● **What you need to do**
Transcribe every line from the one containing "You are a GUI" through the end of the records below, exactly, but not the pictures.

┌─ Source records

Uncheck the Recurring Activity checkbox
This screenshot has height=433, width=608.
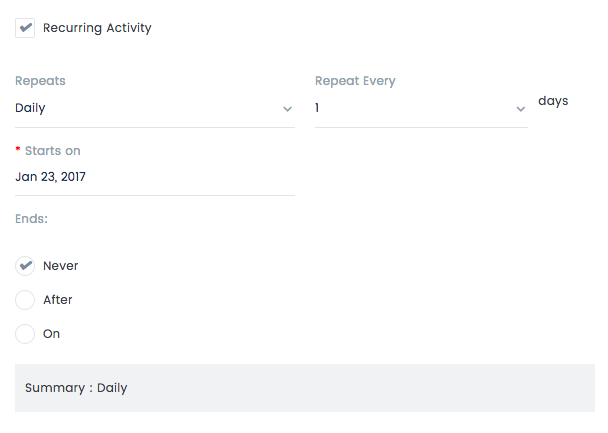[x=25, y=28]
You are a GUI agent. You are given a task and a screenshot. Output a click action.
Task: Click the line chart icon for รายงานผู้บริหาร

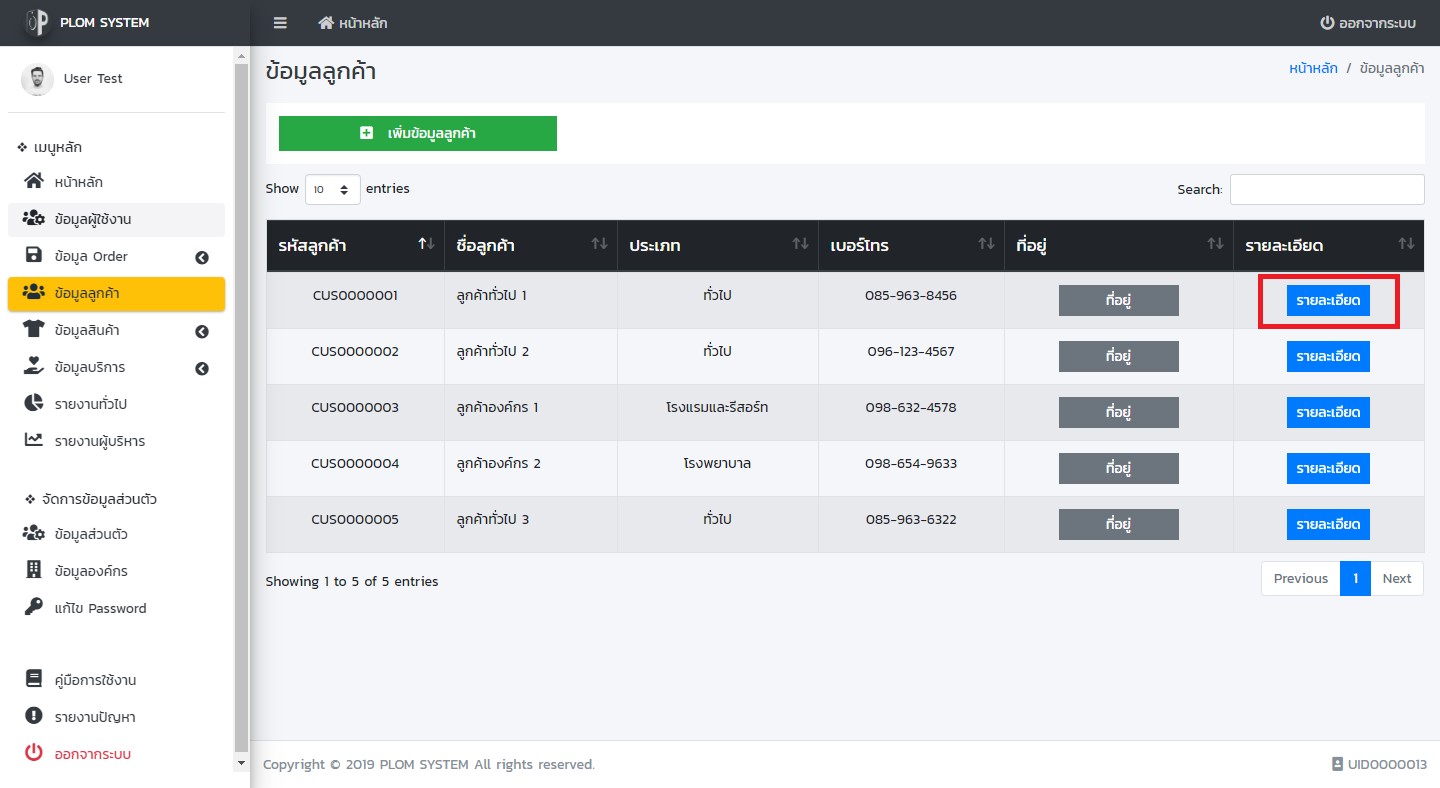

└─

● **Answer to the exercise**
You are a GUI agent. You are given a task and a screenshot. Output a click action.
Task: Click the line chart icon for รายงานผู้บริหาร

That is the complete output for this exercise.